Prachatai est un site indépendant. Sameskybooks est lié au magazine politique Fah Diew Kan, version thaïe du Monde diplomatique, et critique régulièrement la loi controversée de lèse-majesté. Le site Norporchorusa est directement lié au mouvement des « chemises rouges ». Son webmaster  a été arrêté la semaine dernière.

L’écran visible par les internautes thaïlandais lorsqu’ils tentent d’accéder au site Prachatai.com

Le 31 mars 2010, Chiranuch Premchaipoen, directrice du site d’informations Prachatai.com, a été arrêtée. Elle a été libérée au bout de trois heures après que sa sœur se soit portée garante du paiement de la caution de 300000 bahts (environ 6000 euros). La journaliste est accusée de n’avoir pas retiré assez rapidement du site une dizaine de commentaires considérés comme offensants pour la monarchie. Elle risque jusqu’à 50 ans de prison en vertu du Computer Crimes Act (loi sur la cybercriminalité).

« Nous demandons l’abandon immédiat des poursuites contre la journaliste. Une fois de plus, la loi sur le lèse-majesté et la loi sur la cybercriminalité servent à contrôler et à intimider les voix indépendantes. Alors que la situation politique est tendue, les Thaïlandais ont plus que jamais besoin de recevoir une information de qualité, comme celle fournie par Prachatai. L’inculpation de Chiranuch Premchaipoen constitue une grave atteinte à la liberté d’expression. Elle va à l’encontre des promesses faites par les autorités en janvier 2010 de lutter contre les abus du crime de lèse-majesté »,

a déclaré Reporters sans frontières.

La première audition devant un tribunal de Bangkok se tiendra le 31 mai 2010. La journaliste est poursuivie pour des faits datant de 2008 par le tribunal correctionnel en vertu des articles 14 et 15 du Computer Crimes Act.

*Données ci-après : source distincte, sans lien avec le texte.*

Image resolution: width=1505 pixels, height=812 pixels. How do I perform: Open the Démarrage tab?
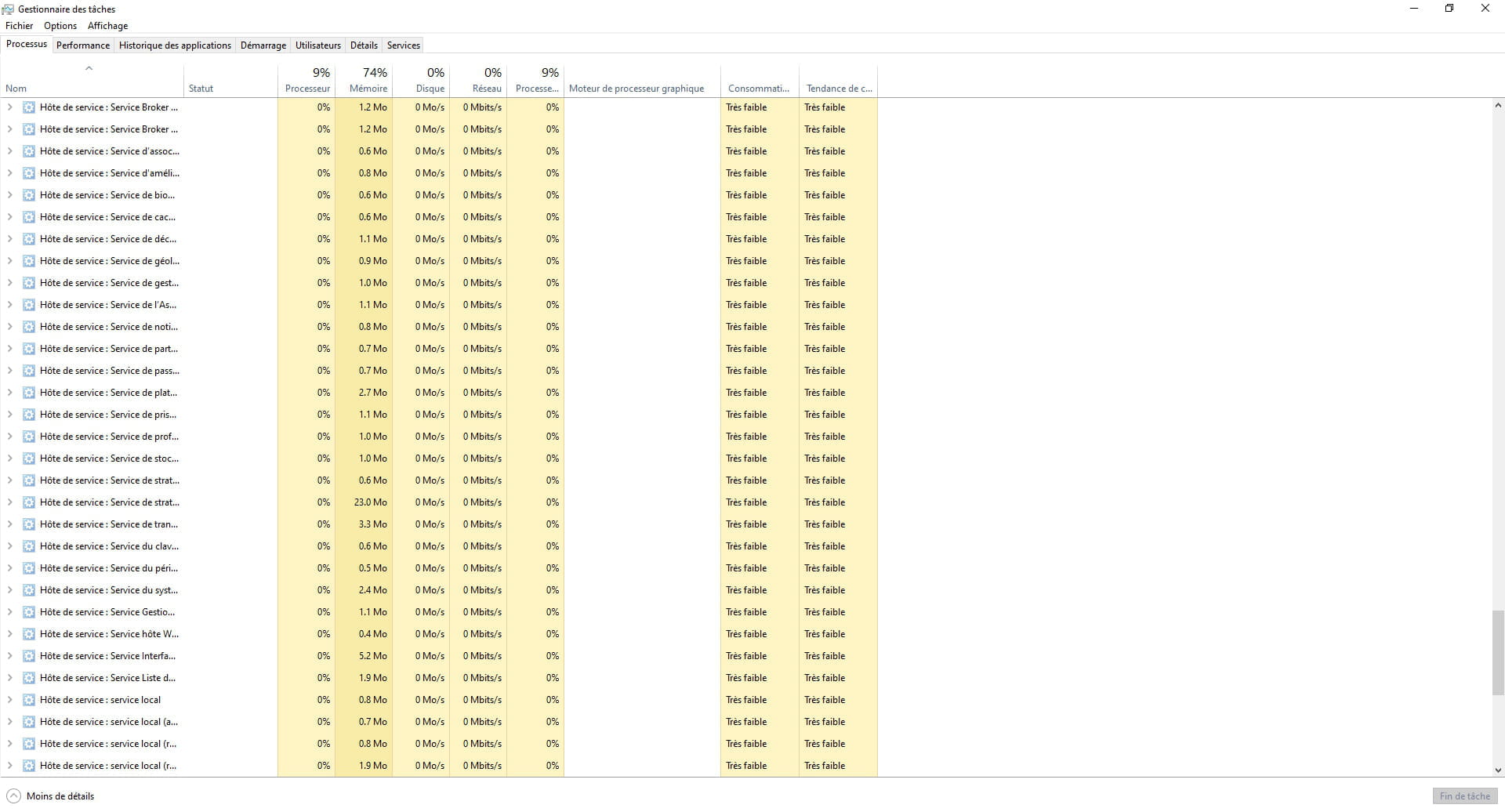pyautogui.click(x=263, y=45)
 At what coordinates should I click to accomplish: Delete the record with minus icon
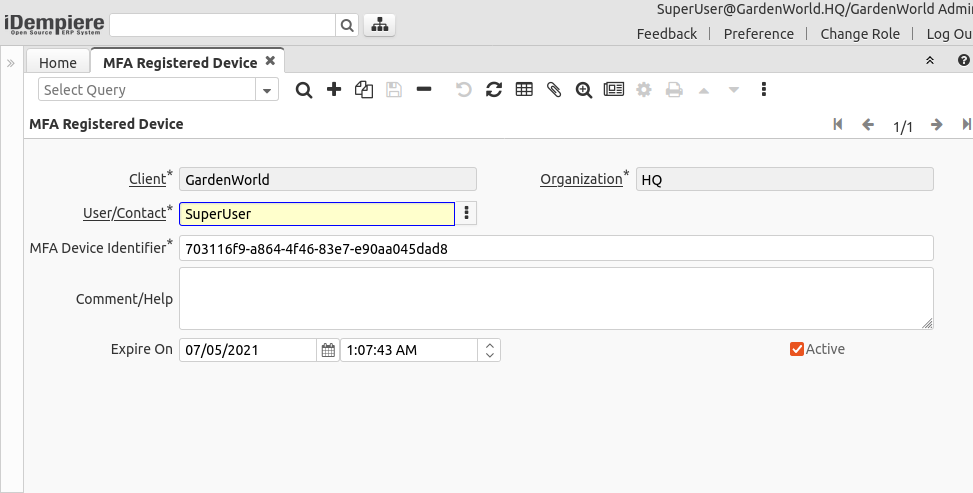point(424,90)
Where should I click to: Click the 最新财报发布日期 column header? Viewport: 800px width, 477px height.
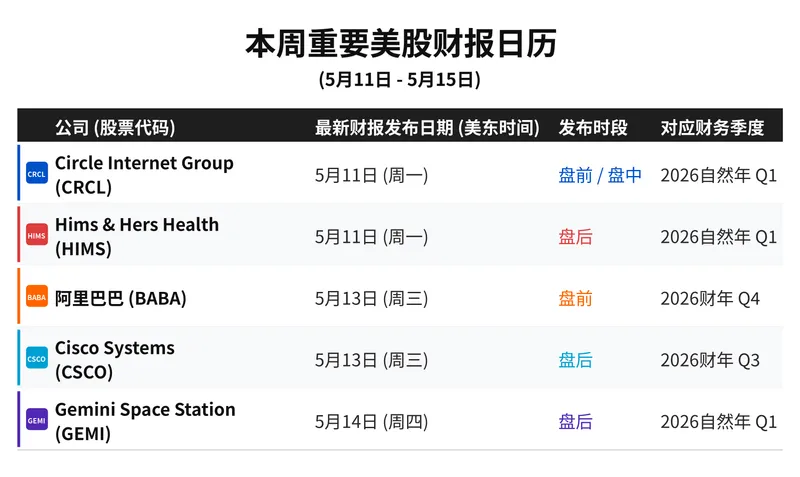427,128
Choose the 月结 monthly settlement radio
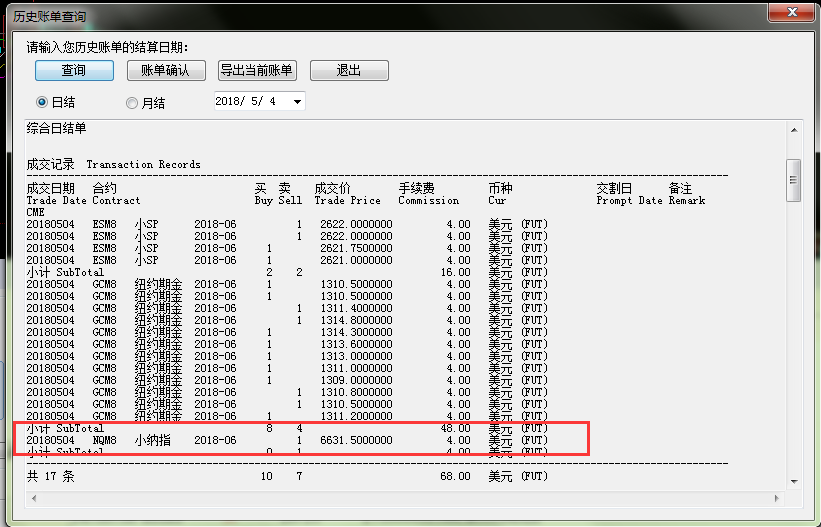The height and width of the screenshot is (527, 821). tap(132, 102)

Elle avait pourtant rapidement retiré les messages incriminés après en avoir été notifié.

Par ailleurs, un membre du gouvernement, Satit Wongnongtaey, a confirmé le 8 avril le blocage de la chaîne satellitaire PTV (People Channel), liée aux « chemises rouges », en vertu de l’état d’urgence. Des militaires sont intervenus dans les locaux de Thaicom à Bangkok, pour s’assurer de la coupure effective de la chaîne. Depuis plusieurs semaines, des appels à manifester contre le gouvernement ont été diffusés par People Channel.

« Il était difficile pour le gouvernement de couper le signal de PTV car la chaîne utilise différents moyens de diffusion, notamment deux satellites. Nous avons travaillé toute la nuit », a précisé le ministre. Satit Wongnongtaey a rappelé à la même occasion qu’en vertu de l’état d’urgence, les fournisseurs d’Internet et les médias « risquent d’être punis s’ils relaient les médias censurés ».

En représailles à la censure de People Channel, des « chemises rouges » ont menacé le 8 avril de manifester devant les locaux de la chaîne ASTV, liée aux « chemises jaunes », pour obtenir sa fermeture.

Enfin, de nouveaux actes de violence ont été commis contre des journalistes : le 2 avril, le véhicule d’un employé du quotidien Matichon a été brûlé par une bombe incendiaire lancée par deux inconnus.

L’état d’urgence a été déclaré à Bangkok et dans cinq provinces voisines pour une durée indéfinie.